Today’s Straits Times featured this. The reporter, Jonathan Kwok, did some back-of-the-envelope calculations that suggested that even for an average income earner, it was possible to have $100,000 in savings by the age of 30. Before skeptics cry foul (as in the case of the taxi driver who said it was possible to earn up to $7,000 a month), let’s examine the assumptions.

100K before 30? Yes you can!

100K before 30? Yes you can!

From the reporter’s calculations, it seems to me that the assumptions are pretty reasonable. While he is referring to university graduates which definitely do not make up a majority of the early 20s age group and I don’t what the earnings power of a polytechnic graduate will be by the time they reach the age that a university graduate starts work. But his assumptions will still hold if the polytechnic graduate starts with a pay of $2,500 and that sum increases by 5% over the next four years (the time it takes to get an honours degree). Is that realistic? Well, it doesn’t sound too far-fetched to me.

Next, before we miss the forest for the trees, the big idea from his calculations show that it is the savings rate that would matter as someone who goes along the ‘pure savings’ route would also hit the same target even if he didn’t invest a portion of his income.

The skeptics will then say, “Ok, in theory, there’s no difference between theory and practice. In practice, there is.” I didn’t actually want to say this now as I considered it to be a personal experiment for the next 10-15 years but since this article came about, I thought it might be a nice real-life example to show that the numbers work.

I’m going to be 30 this year and yes, I have a six-figure portfolio (actually, I already hit this level last year). This excludes CPF and the amount I keep for day-to-day transactions. While I may have been born into better circumstances that most people, I started this portfolio with just $6,000 with no manna from heaven along the way. And before anyone thinks I am an investment genius (I am not!) or work in some high paying job (I don’t.), the thing that did the heavy lifting was my savings rate.

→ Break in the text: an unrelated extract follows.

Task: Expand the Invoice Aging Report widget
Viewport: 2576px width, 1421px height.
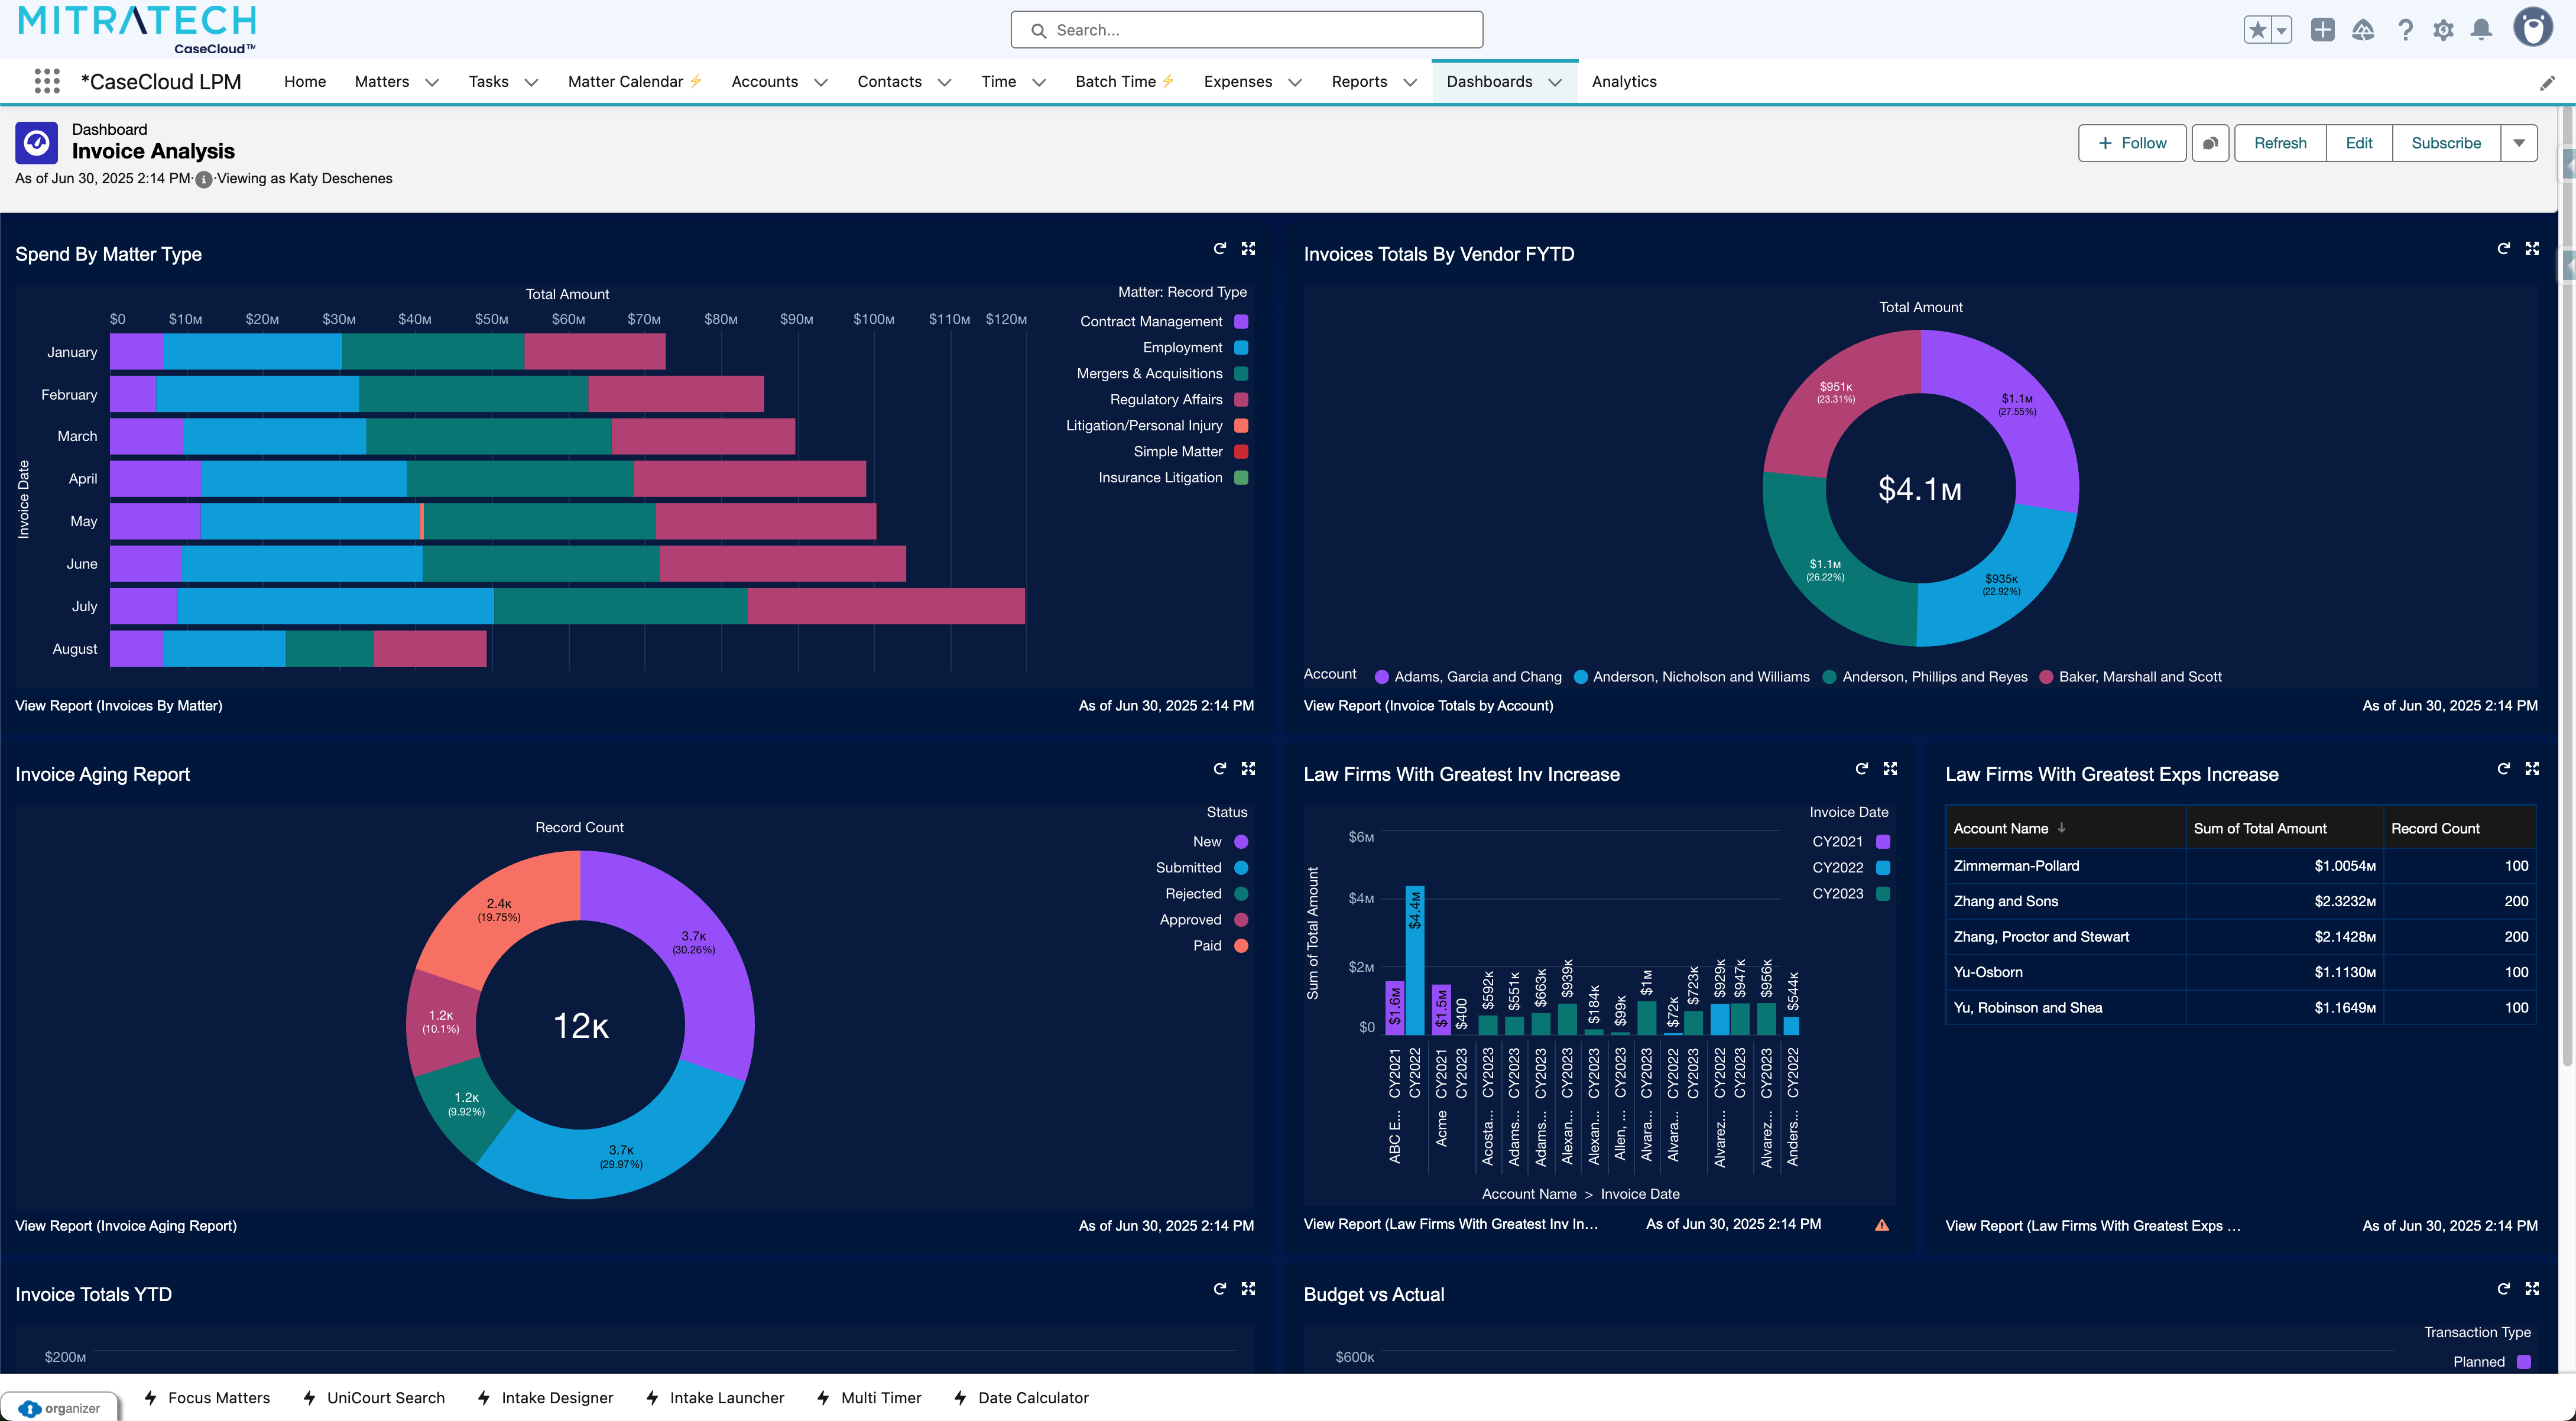Action: [1248, 768]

Did I miss out much in life by saving so much? Honestly, I think that these are some of the best years of my life so far. I got married (which doesn’t have to cost a lot if you don’t want to), bought a flat (which is easily covered by CPF. You need help if you bought a million dollar apartment on an average combined income), every week I do things that I like (which happens to be manga, anime, movies, reading, writing and these are cheap to do). Lastly, it wouldn’t be possible if I married someone who thought and acted differently.

I don’t think I’ll be saying much more about my portfolio. Like I said, it was meant to be a 10-15 year experiment so updates will come only at key milestones.